Edgel Groves is a recording artist/singer-songwriter who recorded the hit single "Footprints in the Sand" based on the anonymous poem of the same name in 1981. The song sold millions of copies and the record was No. 1 in "country music" and was a cross over hit and became No. 1 in Christian and country gospel. It was also voted the number one requested song of 1981 by American radio DJs. His number one hit is credited with making the poem famous.

==Music career==
Groves started playing the mandolin and singing at the age of 4 in his Father's church and country and bluegrass with his brother Kenny (Kenny was one of Ohio's bluegrass mandolin champions).
He started writing his own songs at the age of 8 and won many local/regional talent contests and started recording at age 13.
He did demo/dub work for RCA A&R Director, Darol Rice, in Hollywood at 17.
He won a talent contest at Travis AF Base (Fairfield, California) to appear on Ed Sullivan.
A producer/artist/songwriter at Coast Recorders in San Francisco signed him. He had some regional hits and shared the studio with Sylvester Stewart, Sly and the Family Stone, Joe Simon and Cornelius Bumpus (Corny and the Corvettes) later with the Doobie Brothers.

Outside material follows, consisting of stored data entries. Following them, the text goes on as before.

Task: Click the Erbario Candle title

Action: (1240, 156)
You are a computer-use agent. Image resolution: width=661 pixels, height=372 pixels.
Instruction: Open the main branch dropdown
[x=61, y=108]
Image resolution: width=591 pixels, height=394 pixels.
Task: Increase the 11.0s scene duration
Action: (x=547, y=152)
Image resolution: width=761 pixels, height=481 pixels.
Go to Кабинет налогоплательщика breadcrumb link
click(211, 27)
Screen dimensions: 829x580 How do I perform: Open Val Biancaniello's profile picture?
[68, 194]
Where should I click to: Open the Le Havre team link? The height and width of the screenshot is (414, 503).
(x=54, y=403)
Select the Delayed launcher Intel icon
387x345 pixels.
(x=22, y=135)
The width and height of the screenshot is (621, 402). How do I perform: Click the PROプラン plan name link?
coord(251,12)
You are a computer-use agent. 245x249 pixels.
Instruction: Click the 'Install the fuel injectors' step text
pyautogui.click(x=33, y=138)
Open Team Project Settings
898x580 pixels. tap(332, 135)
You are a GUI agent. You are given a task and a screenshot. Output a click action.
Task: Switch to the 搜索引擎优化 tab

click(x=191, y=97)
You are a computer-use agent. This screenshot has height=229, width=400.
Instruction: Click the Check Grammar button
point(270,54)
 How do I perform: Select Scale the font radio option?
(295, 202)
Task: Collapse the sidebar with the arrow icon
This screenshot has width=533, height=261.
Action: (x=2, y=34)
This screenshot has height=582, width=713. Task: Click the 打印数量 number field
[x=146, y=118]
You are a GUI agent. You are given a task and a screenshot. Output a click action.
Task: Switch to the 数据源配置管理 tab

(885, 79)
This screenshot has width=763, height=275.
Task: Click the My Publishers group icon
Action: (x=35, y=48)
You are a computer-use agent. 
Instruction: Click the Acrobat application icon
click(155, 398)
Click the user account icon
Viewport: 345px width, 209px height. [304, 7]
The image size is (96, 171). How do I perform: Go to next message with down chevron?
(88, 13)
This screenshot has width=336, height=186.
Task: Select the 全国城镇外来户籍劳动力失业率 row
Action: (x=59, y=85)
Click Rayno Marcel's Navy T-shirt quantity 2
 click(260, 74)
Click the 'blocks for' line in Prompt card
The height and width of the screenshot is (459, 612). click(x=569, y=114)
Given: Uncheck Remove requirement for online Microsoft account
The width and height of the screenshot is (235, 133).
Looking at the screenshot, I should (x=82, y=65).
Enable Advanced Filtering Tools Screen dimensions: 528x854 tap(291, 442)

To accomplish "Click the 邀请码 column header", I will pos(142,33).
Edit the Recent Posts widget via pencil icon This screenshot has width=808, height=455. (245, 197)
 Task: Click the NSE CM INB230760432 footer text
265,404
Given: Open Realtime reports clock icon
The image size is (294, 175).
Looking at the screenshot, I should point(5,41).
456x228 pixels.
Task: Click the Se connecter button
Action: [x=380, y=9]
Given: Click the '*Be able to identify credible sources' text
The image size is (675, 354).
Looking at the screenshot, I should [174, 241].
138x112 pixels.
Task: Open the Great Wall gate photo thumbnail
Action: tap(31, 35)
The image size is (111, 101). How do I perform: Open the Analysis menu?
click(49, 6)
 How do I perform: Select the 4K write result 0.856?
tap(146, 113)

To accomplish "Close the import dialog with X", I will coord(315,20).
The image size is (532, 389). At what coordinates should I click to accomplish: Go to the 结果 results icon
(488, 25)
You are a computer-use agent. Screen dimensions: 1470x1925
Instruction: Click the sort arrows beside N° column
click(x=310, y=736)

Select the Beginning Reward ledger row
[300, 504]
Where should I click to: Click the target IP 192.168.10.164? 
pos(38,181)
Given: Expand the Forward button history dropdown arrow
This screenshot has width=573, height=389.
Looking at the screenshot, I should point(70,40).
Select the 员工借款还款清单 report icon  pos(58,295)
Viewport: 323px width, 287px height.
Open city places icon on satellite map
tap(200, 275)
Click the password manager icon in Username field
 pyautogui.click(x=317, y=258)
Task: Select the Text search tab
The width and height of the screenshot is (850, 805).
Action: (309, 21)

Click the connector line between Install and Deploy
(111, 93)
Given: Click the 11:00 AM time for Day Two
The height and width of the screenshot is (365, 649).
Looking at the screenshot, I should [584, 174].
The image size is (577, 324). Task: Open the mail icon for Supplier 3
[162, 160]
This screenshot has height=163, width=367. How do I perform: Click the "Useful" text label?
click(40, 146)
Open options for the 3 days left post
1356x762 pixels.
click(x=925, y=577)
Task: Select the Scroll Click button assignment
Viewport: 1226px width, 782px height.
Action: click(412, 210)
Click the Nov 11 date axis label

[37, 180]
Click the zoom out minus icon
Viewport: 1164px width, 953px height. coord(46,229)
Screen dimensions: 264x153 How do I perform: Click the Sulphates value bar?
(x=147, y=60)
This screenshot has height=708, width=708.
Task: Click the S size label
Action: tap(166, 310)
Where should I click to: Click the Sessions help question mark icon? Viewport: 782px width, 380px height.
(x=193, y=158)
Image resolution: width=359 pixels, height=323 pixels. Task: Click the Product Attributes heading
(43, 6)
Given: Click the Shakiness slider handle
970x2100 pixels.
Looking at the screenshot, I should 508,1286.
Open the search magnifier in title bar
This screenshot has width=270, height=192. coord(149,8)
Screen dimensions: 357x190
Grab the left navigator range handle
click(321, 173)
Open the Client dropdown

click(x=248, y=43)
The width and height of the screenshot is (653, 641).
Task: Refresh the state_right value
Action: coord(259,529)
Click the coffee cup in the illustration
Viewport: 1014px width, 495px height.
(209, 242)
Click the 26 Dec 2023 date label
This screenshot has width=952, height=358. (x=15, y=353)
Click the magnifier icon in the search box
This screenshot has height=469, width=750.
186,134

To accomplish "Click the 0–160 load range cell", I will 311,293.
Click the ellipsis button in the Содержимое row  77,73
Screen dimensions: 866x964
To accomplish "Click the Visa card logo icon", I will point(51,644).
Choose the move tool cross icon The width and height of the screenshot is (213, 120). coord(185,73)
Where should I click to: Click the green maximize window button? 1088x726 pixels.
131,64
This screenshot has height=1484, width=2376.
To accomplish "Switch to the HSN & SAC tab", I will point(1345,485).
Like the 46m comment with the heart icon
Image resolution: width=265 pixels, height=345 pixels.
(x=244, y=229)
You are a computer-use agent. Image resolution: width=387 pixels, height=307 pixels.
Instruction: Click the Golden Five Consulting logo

A & R for Tiretown Records in Akron, Ohio signed him. He had a regional hit with "Five More Miles To Christmas" (BMI Songs of American Int'l Music) also written by Edgel Groves.
Producer/Artist/Songwriter for Lowery Music/Southern Tracks Records in Atlanta, Georgia. He had some Top 40 Regional Hits and had an 8-piece show band and toured extensively, Lowery's stable of artists included, Billy Joe Royal, Tommy Roe, The Atlanta Rhythm Section, Joe South, Dennis Yost & the Classics IV, Ray Stevens, Jerry Reed, Bertie Higgins, Ray Whitley and Edgel Groves.
He had two National TV Music Specials on TBS produced by R.T. Wiliams/Head of Turner productions for 16 years and also did on camera, commercial work for them.
He was original Artist of the No. 1 Country Mega Hit, "Footprints in the Sand". Also crossed over to become No. 1 in Christian and Gospel on a worldwide basis. Was the most requested song on radio in 1981. Edgel Groves was the original singer to record "Footprints in the Sand" and the only singer to have it as a hit in the music charts.

He was inducted into the Atlanta Music Hall of Fame.
He still writes and produces at Real 2 Reel Studios in Jonesboro, Georgia for independent artists and himself. Real2 Reel Studios is the home of Collective Soul, Kansas and other major artists. Also appearing on TV, Channel 57 in Atlanta and producing some TV pilots to promote artist in, around and coming through Atlanta.